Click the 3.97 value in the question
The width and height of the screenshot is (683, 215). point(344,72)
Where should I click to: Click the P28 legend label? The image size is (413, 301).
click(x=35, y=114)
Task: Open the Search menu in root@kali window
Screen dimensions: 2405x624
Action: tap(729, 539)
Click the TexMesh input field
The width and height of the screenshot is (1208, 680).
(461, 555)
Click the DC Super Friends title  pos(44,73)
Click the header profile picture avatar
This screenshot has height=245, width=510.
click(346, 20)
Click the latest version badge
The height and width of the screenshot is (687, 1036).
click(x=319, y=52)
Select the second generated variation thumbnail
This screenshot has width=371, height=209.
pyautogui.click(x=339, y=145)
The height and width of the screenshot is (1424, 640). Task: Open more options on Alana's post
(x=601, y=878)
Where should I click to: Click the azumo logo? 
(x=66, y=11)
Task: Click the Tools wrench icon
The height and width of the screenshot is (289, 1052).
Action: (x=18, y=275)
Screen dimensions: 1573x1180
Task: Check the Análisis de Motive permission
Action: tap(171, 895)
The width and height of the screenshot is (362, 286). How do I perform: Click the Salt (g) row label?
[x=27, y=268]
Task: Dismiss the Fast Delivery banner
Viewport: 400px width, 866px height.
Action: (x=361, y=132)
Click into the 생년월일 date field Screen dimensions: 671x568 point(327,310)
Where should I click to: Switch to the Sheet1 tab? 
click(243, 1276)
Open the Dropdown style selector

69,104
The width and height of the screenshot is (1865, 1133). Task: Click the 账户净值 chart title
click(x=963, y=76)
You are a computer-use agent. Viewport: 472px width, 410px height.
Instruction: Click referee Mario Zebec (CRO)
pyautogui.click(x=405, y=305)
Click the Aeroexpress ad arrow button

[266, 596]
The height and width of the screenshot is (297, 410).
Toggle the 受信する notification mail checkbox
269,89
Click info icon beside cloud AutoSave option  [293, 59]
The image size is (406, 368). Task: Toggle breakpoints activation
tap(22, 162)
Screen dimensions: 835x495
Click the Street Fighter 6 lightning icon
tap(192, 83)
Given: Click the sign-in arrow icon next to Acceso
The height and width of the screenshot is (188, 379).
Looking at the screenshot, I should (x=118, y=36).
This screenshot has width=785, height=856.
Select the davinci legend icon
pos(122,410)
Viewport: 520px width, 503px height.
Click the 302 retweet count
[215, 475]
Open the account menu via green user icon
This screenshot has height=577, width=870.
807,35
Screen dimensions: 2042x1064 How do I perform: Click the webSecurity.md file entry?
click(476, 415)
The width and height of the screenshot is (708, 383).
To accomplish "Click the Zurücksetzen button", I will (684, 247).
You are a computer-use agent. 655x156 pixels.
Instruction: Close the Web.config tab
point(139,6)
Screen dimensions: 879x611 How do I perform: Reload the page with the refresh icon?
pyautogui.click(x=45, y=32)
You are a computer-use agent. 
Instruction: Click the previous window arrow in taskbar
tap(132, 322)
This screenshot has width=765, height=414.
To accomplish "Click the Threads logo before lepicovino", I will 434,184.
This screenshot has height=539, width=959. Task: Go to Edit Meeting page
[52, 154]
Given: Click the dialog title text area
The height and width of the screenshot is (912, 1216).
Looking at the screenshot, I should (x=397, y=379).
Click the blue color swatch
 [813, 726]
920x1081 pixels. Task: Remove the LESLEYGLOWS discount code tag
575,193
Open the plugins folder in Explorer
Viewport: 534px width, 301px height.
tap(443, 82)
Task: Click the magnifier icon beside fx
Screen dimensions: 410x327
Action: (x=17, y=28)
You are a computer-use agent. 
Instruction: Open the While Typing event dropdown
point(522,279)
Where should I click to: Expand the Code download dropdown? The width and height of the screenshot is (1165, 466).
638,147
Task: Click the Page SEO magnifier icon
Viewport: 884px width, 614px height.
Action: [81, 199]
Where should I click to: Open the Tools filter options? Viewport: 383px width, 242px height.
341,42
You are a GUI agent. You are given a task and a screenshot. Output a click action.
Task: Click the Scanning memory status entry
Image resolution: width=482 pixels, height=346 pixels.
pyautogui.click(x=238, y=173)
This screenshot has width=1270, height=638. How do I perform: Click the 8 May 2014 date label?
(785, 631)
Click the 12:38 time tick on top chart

» **EXERCISE DIRECTIONS**: Copy out the entries above word for word, from the line with "Task: Dismiss the Fast Delivery banner" up to and including the line with "pos(122,410)".

» **EXERCISE OUTPUT**:
Task: Dismiss the Fast Delivery banner
Viewport: 400px width, 866px height.
Action: (x=361, y=132)
Click into the 생년월일 date field Screen dimensions: 671x568 point(327,310)
Where should I click to: Switch to the Sheet1 tab? 
click(243, 1276)
Open the Dropdown style selector

69,104
The width and height of the screenshot is (1865, 1133). Task: Click the 账户净值 chart title
click(x=963, y=76)
You are a computer-use agent. Viewport: 472px width, 410px height.
Instruction: Click referee Mario Zebec (CRO)
pyautogui.click(x=405, y=305)
Click the Aeroexpress ad arrow button

[266, 596]
The height and width of the screenshot is (297, 410).
Toggle the 受信する notification mail checkbox
269,89
Click info icon beside cloud AutoSave option  [293, 59]
The image size is (406, 368). Task: Toggle breakpoints activation
tap(22, 162)
Screen dimensions: 835x495
Click the Street Fighter 6 lightning icon
tap(192, 83)
Given: Click the sign-in arrow icon next to Acceso
The height and width of the screenshot is (188, 379).
Looking at the screenshot, I should (x=118, y=36).
This screenshot has width=785, height=856.
Select the davinci legend icon
pos(122,410)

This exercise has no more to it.